Всеобщая история любви (Акерман) - страница 249
Вид крови и ее сгустков, при отсутствии насилия, совсем не пугает. Наоборот: он прекрасный, завораживающий, вдохновляющий. Я не могу смотреть фильмы с убийствами и при сценах резни и насилия тут же отворачиваюсь с ужасом и отвращением. А вот наблюдать за операцией интересно: мне нравится разглядывать красно-белые излучины человеческого тела и восхищаться той ловкостью, с которой в них ныряют хирурги. И нет ни страха, ни ужаса оттого, что вместо пациента на операционном столе могла бы лежать я, потому что тело, гипнотически-прекрасное, раскрывает свои цвета и текстуры. Правда, сначала испытываешь легкий шок, увидев при свете человеческие внутренности. Но замешательство быстро сменяется радостью оттого, что тебе позволено в них вглядываться, рассматривая многочисленные слои того, что обычно надежно скрыто от глаз. Тело – это всего лишь совокупность кожи, плоти и жидкостей. Но, когда подумаешь, что из точно такого же конгломерата состоят такие мыслители, как Монтень, или такие художники, как Латур, и что на пьедестале плоти возвышается разум, неловкость бесследно исчезает. И вместо этого ты ловишь себя на мысли: как изумительно, что в основе всего лежит материя. Казалось бы, мы сделаны всего лишь из костей и плоти, но при этом способны совершать акты милосердия, героические поступки, подвиги любви.
Наконец, примерно через два часа, Дэйв начинает накладывать швы. Он протыкает кожу изогнутой иглой и медленно вытягивает под ней кетгут. Потом закручивает его вокруг зажима, делает петлю, хватает другой конец нити и, опуская петлю до конца зажима, быстро вяжет сложные узелки, манипулируя инструментами и пальцами. Его движения напоминают движения паука, плетущего паутину. Хирург туго натягивает нити, а медсестра их обрезает. Потом он снова втыкает в кожу иглу, чтобы сделать другой стежок. На этом фоне звучит тихая музыка, доносящаяся из плеера. Линда Ронстадт напевает свое, блюзовое: «Что же мне делать, когда ты уйдешь, а я затоскую… что же мне тогда делать?» Когда песня заканчивается, резко наступает тишина. А потом, через несколько мгновений, начинает мечтательно петь Пэтси Клайн[76]: «Я схожу с ума…»

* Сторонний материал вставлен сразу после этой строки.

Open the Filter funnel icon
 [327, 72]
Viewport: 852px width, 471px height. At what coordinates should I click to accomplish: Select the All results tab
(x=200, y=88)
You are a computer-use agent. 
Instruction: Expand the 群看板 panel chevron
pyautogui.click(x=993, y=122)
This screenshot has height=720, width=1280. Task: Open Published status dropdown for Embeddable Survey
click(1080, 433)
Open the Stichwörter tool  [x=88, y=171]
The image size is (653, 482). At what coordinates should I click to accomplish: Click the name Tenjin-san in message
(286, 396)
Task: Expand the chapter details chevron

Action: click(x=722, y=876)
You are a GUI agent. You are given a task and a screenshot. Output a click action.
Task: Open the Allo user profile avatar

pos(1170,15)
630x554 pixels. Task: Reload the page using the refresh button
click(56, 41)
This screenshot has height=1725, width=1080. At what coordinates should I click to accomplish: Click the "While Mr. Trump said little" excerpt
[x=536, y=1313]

На другом операционном столе, поодаль, лежит Исабель, освещаемая яркой лампой. Луис Буэсо и Дэйв Фогарти стоят напротив друг друга, вглядываясь в ее рот, складки которого они развернули, как расправленную фигурку журавлика из оригами. Их взгляды встречаются на перекрестках ее изуродованных губ. Медсестра, сложив руки в перчатках, у изголовья операционного стола сидит на низком табурете, ожидая их указаний. В этой группе есть что-то домашнее, словно они, близкие люди, собрались на кухне. Двое сидят на ветхих табуретах у стола, освещаемые светом в центре. Другие стоят рядом с ними, наклонившись вперед. Внимание всех сосредоточено на чем-то одном. Художник, голландский мастер, изобразил бы эту сцену в лучшем виде: глаза хирургов сосредоточенно блестят; лампа наверху освещает лицо ребенка ярким белым светом и оставляет замерших в напряжении врачей в полумраке. Свет падает на холмы, равнины и долины их лиц, на выпуклый лоб и брови Дэйва Фогарти, на большие очки Луиса. Вместе они взламывают дверь в дом человеческой плоти, и их руки начинают свой путь по нему. Все их знания, опыт, вся история медицины сосредоточены в их руках. Обладая такими надежными, опытными руками, они осязают ими жизнь там, где она обитает, – в клетках, в крови, в костях, на пастбищах желтого жира, который расцветает, как полевые цветы, над мягкими тканями. Лица хирургов до самых глаз закрыты масками, и не так важно, что они говорят, как то, что делают их руки, свободно общаясь на своем безмолвном языке – на хирургическом эсперанто. Обмениваясь инструментами, касаясь друг друга и ребенка, их руки неустанно красноречиво, лирично и глубокомысленно ведут беседу на диалекте связок и сухожилий. Через несколько часов, завершив свой безмолвный разговор в плоти пациентки, их руки наконец-то убедительно докажут свою правоту, правоту своих действий, и, удаляясь, зашьют входное отверстие стежками, подобными звездному следу.